**Exercise details**
Your reply should reproduce each entry exactly and contain no pictures.
☆ ☆ ☆ ☆
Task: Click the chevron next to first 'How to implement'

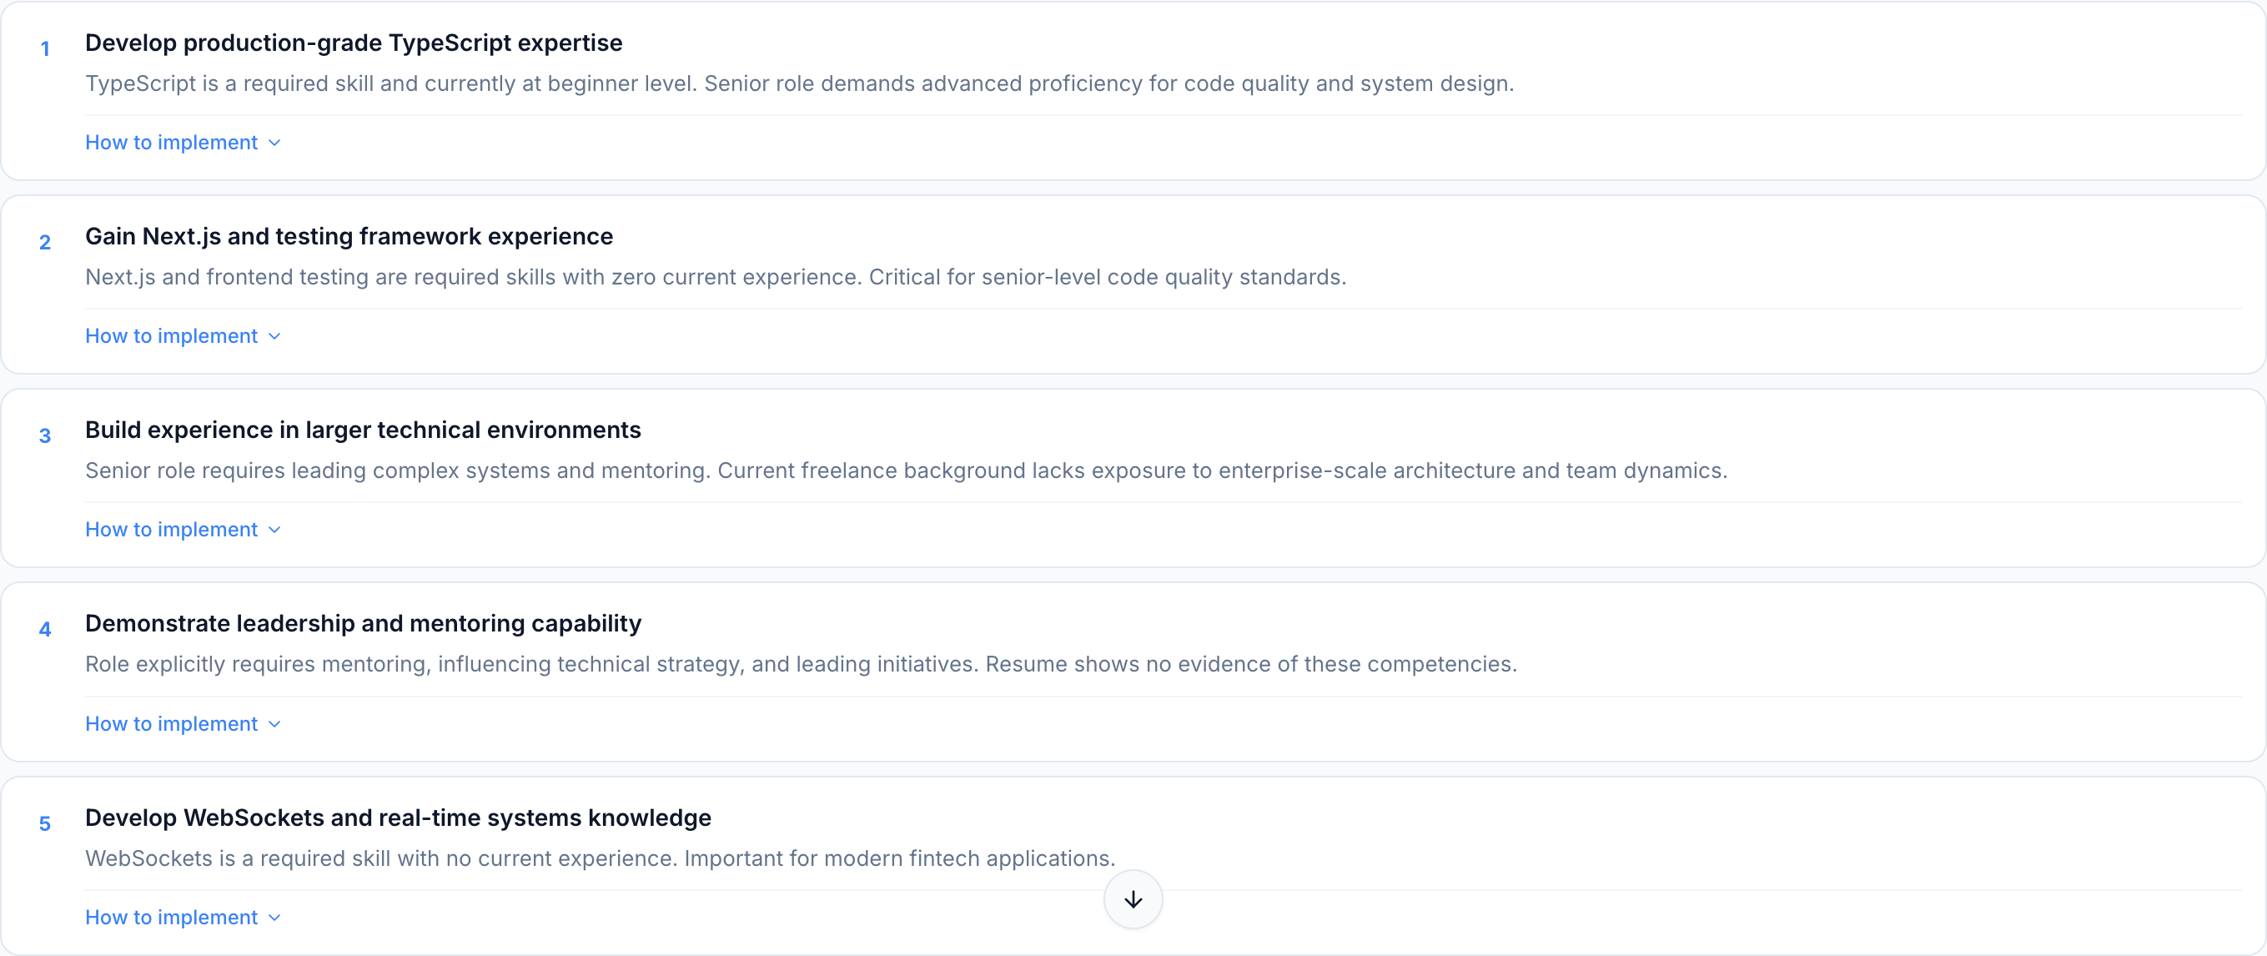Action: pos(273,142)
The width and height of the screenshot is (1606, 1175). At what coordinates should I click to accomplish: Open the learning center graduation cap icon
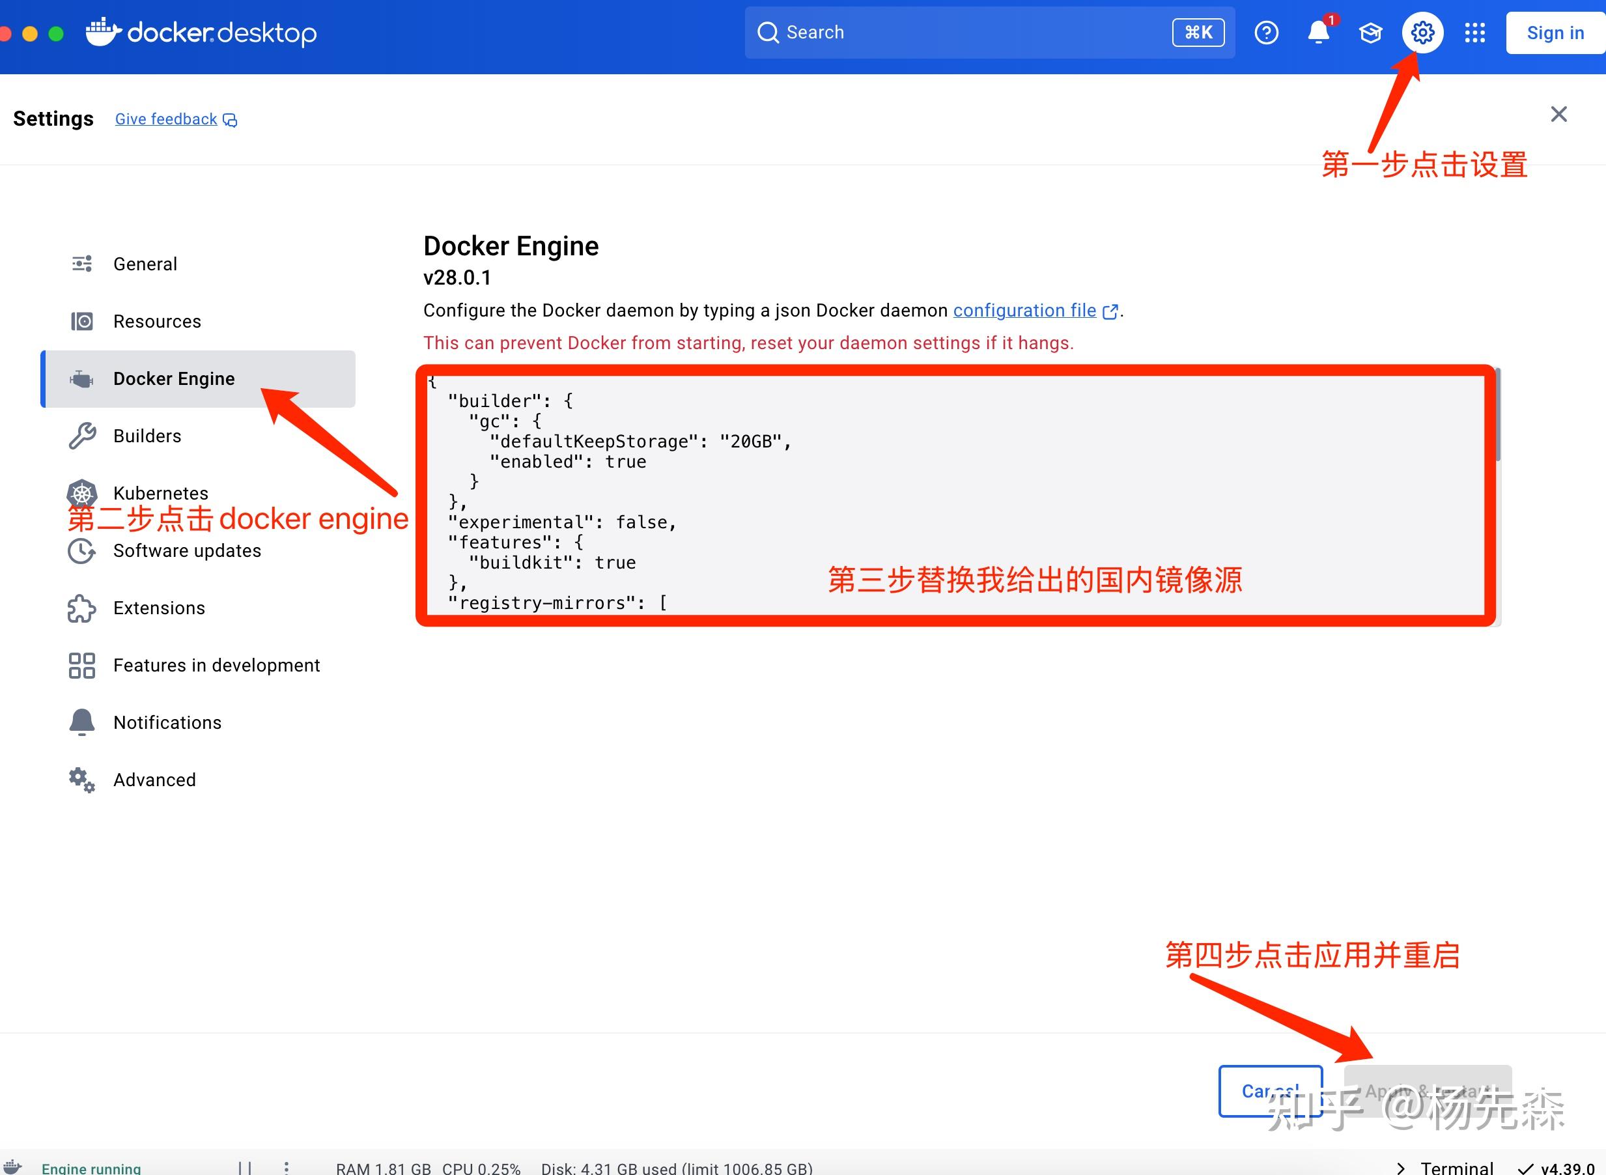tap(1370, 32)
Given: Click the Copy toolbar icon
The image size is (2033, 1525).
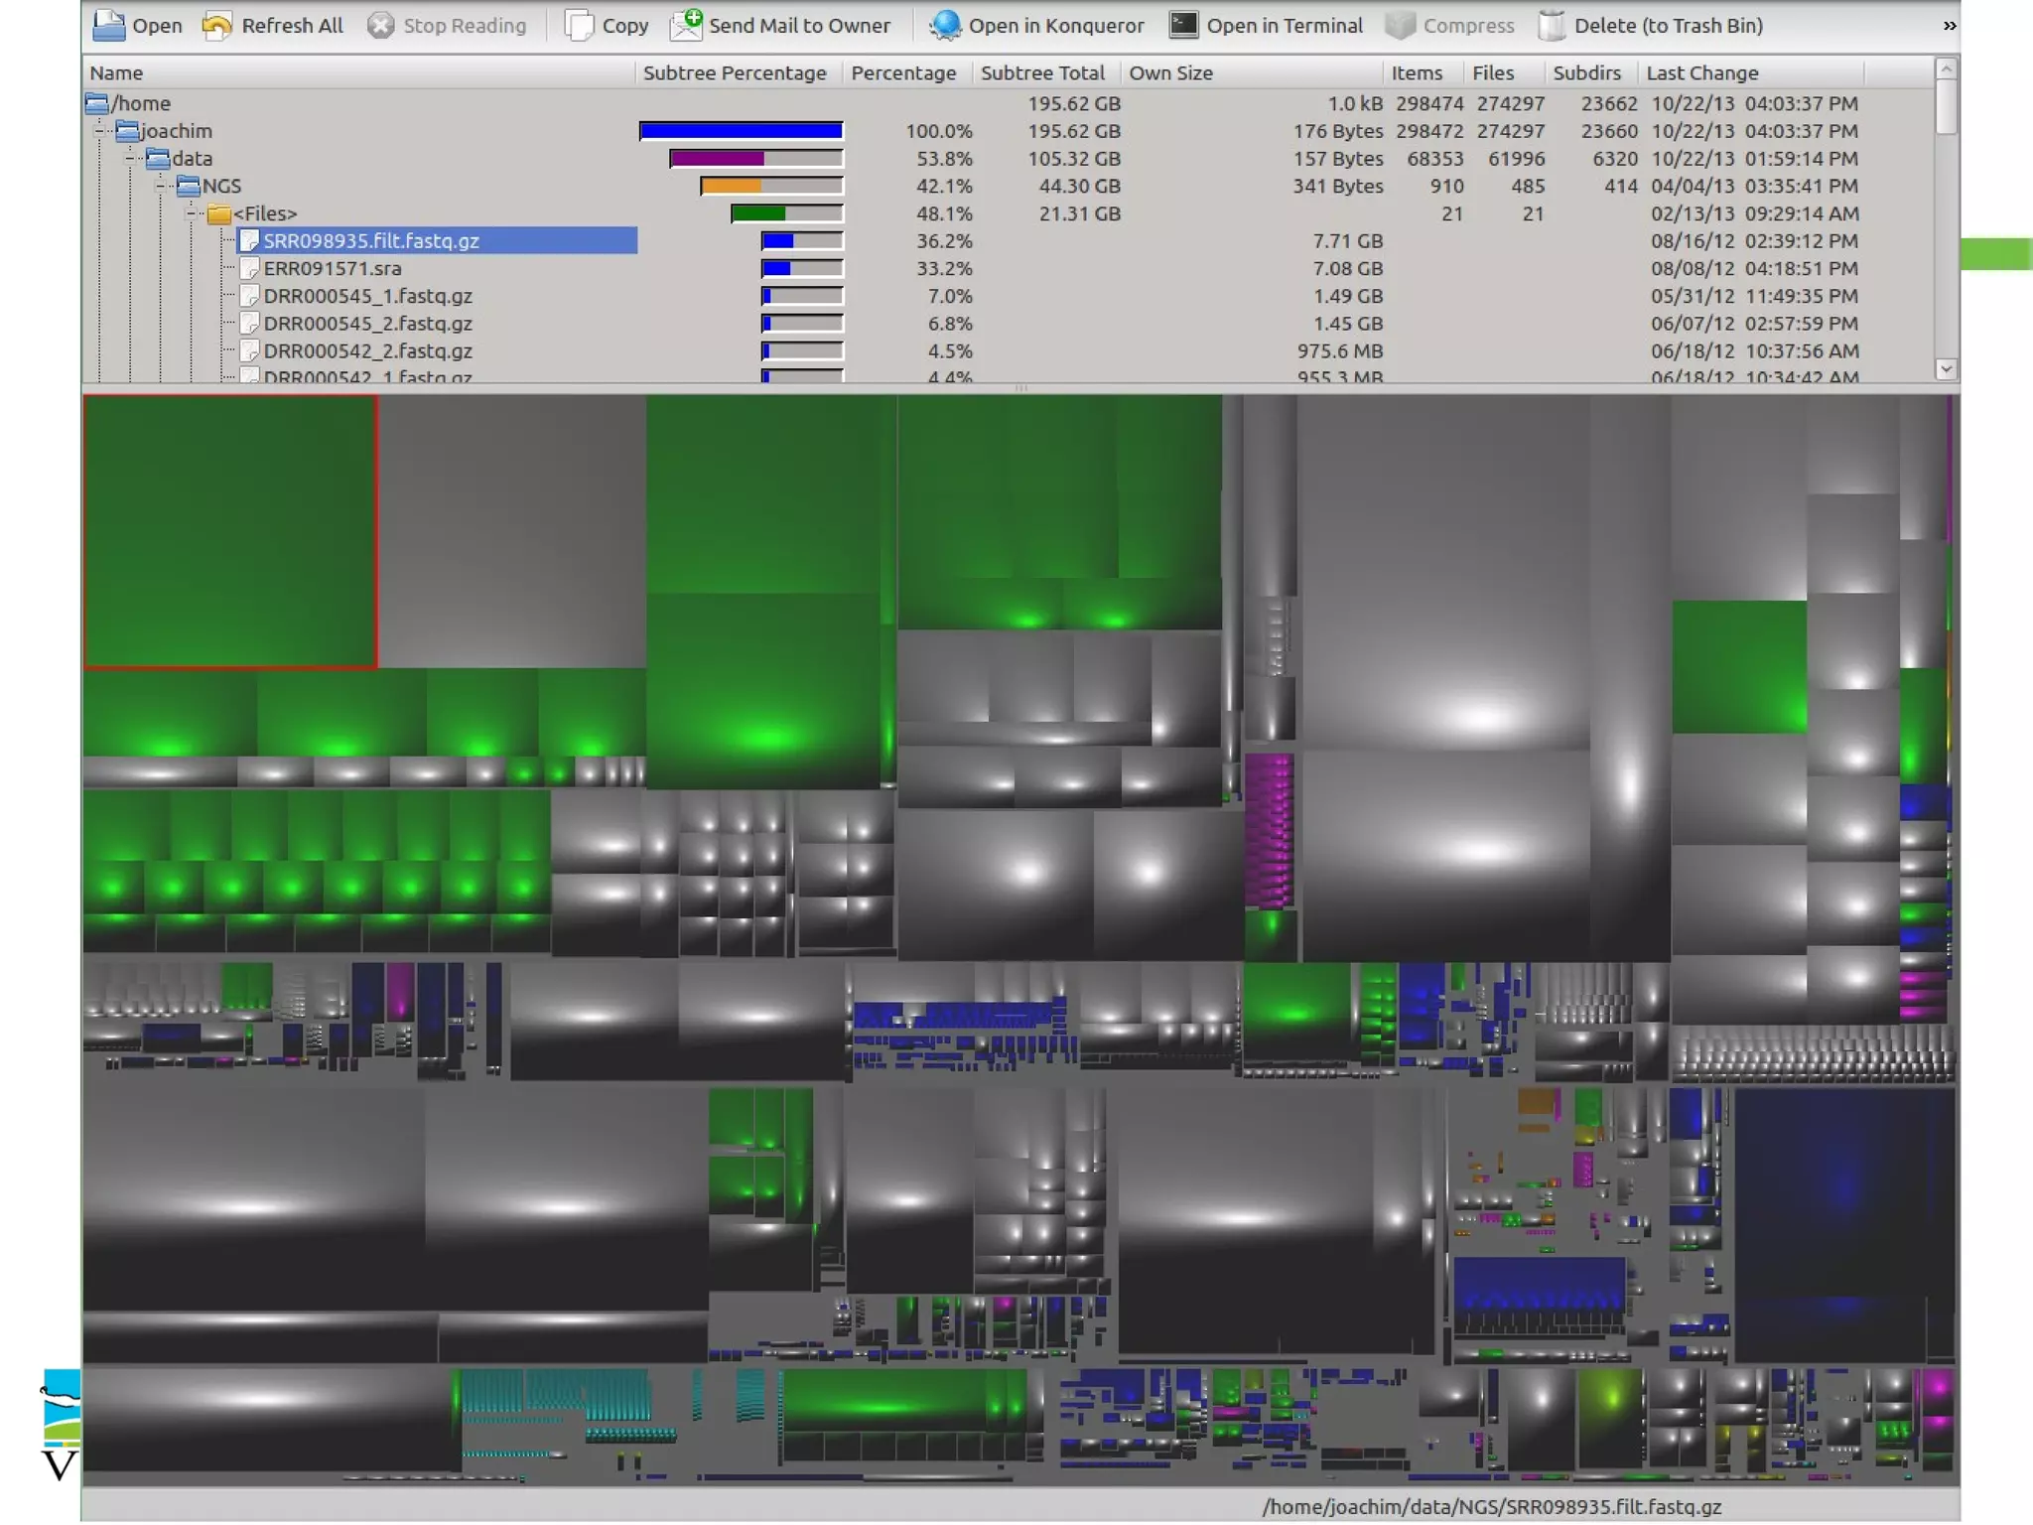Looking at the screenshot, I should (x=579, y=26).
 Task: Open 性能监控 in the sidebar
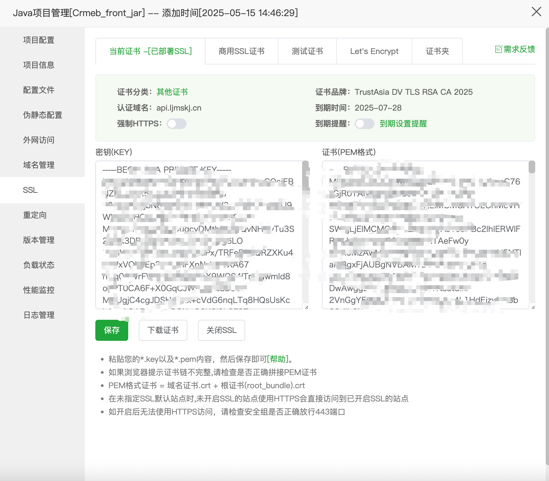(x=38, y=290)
☆ ☆ ☆ ☆
**Your solution**
Task: Click the chevron next to first 'How to implement'

Action: pos(273,142)
The width and height of the screenshot is (1606, 1175). At what coordinates should I click to accomplish: Open the learning center graduation cap icon
tap(1370, 32)
Given: Click the Copy toolbar icon
The image size is (2033, 1525).
Looking at the screenshot, I should (x=579, y=26).
 Task: Open 性能监控 in the sidebar
(x=38, y=290)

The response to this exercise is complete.